First of all I love Karen Solomon, I have Jam It, Pickle It, Cure It: And Other Cooking Projectsand totally love it! I don’t hesitate to grab anything from her.
Second of all, when did they start these little Kindle books? How did this happen and I had no clue. Do you know what I’m talking about? This book is a sort of mini Kindle book, and it’s only $2.99! Now, true, it only has 16 recipes in it, but they are 16 fabulous recipes. I have paid over thirty dollars for a cookbook that I ended up only liking a couple of recipes. I am a huge fan of pickles (and by pickles I don’t mean the kosher dills you get in the store – though I am a big fan of them also), I am talking about any and all kinds of vegetable pickles. Some of you may remember my “Summer of PIckles”
Okay, back to the book.
It begins with an intro. The introduction covers topics like how and when to serve the pickles, the basics of Japanese pickling, canning beds, pressure, squeezing, marinades and vinegars, and key ingredients (even includes audio pronounciation!). None of these pickles are canned so if you are afraid of canning, nothing to be frightened of here.

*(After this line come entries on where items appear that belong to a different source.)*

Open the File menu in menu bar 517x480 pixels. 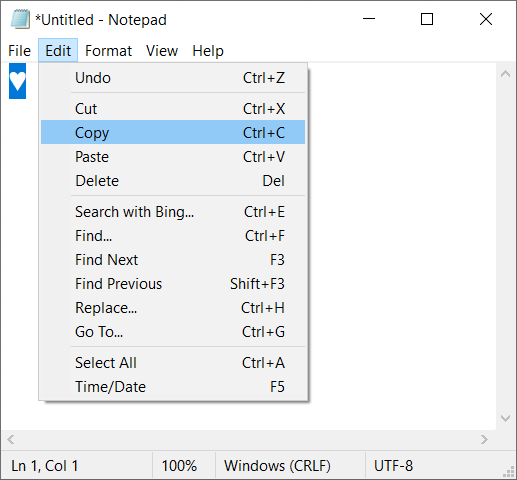pos(19,51)
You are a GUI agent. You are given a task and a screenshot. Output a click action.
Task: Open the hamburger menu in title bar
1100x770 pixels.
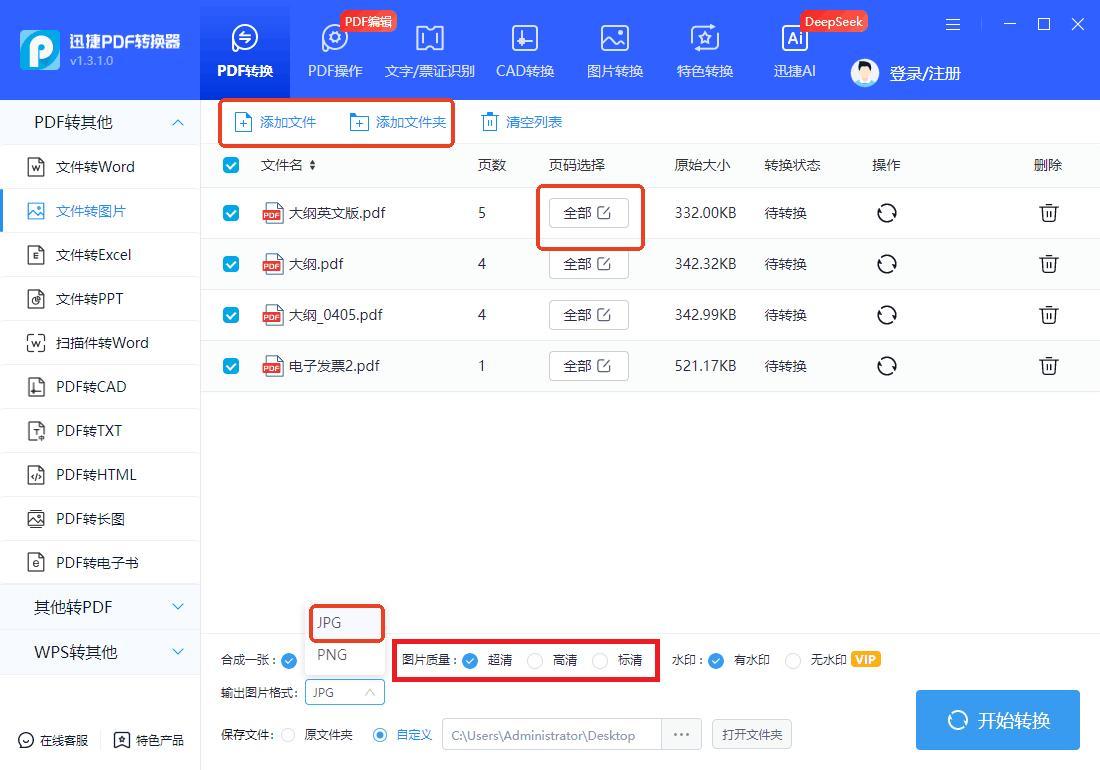point(953,24)
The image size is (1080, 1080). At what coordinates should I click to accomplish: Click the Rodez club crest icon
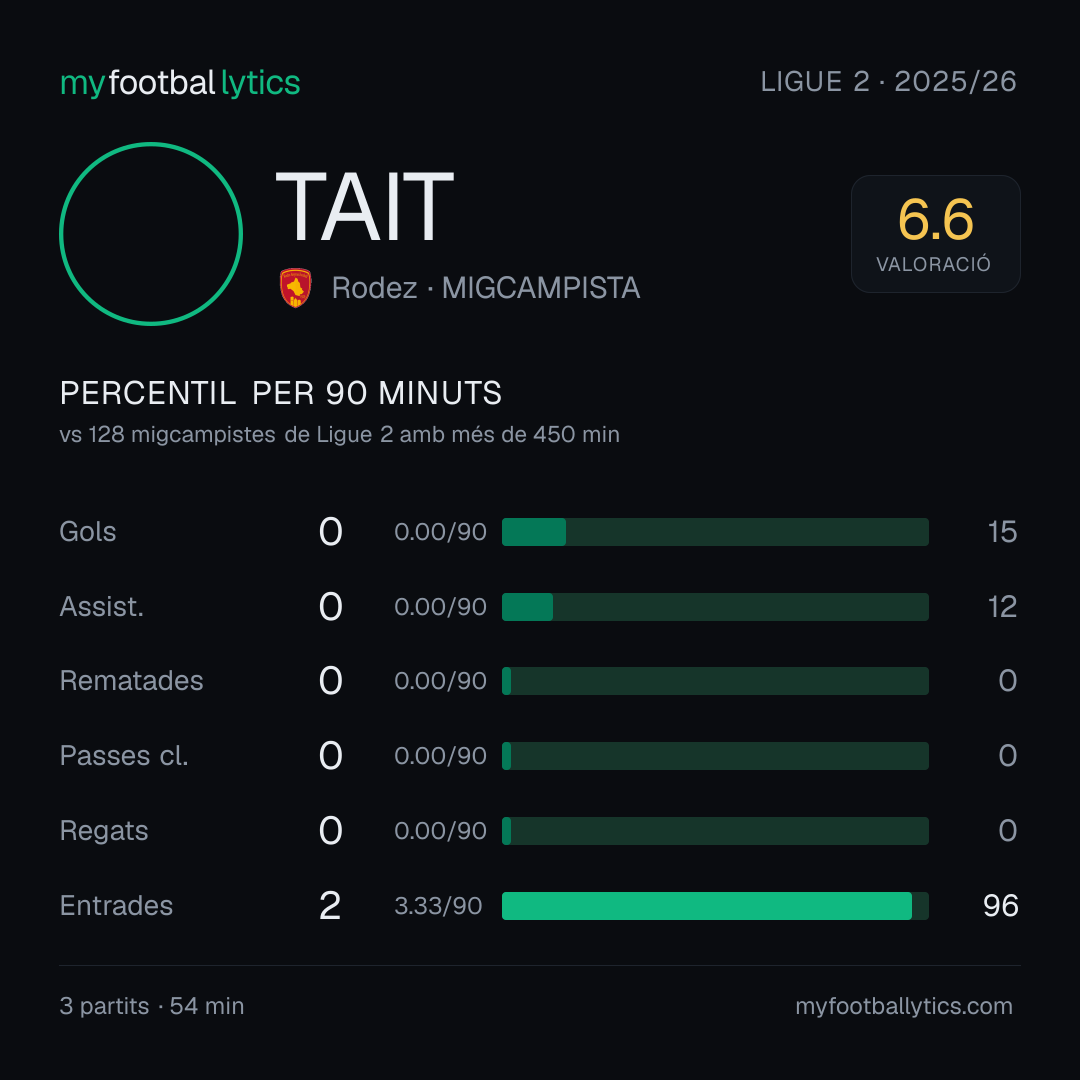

The next session is Traditional Tsukemeno (nine recipes) some that I marked to try are:
- Miso pickles – ready in as little as 30 minutes
- Pickled plums and pickled plum vinegar
- Pickled ginger
- Pickled mustard greens
The second section is Inspired Pickles (seven recipes) some that I marked to try are:
- “Sitting Fee” Cabbage Pickles
- Cucumber Arame Pickles
- Pickled Asian Pear with Lemon
- “Wasabi” Pickled Carrots
Really I plan on trying them all. I love pickles. I love them as a garnish, I love them as a quick side dish, I love having them in the fridge for quick snacking.
I believe that there are going to be other books in this series, including a Korean version that is coming out in March! I can’t wait!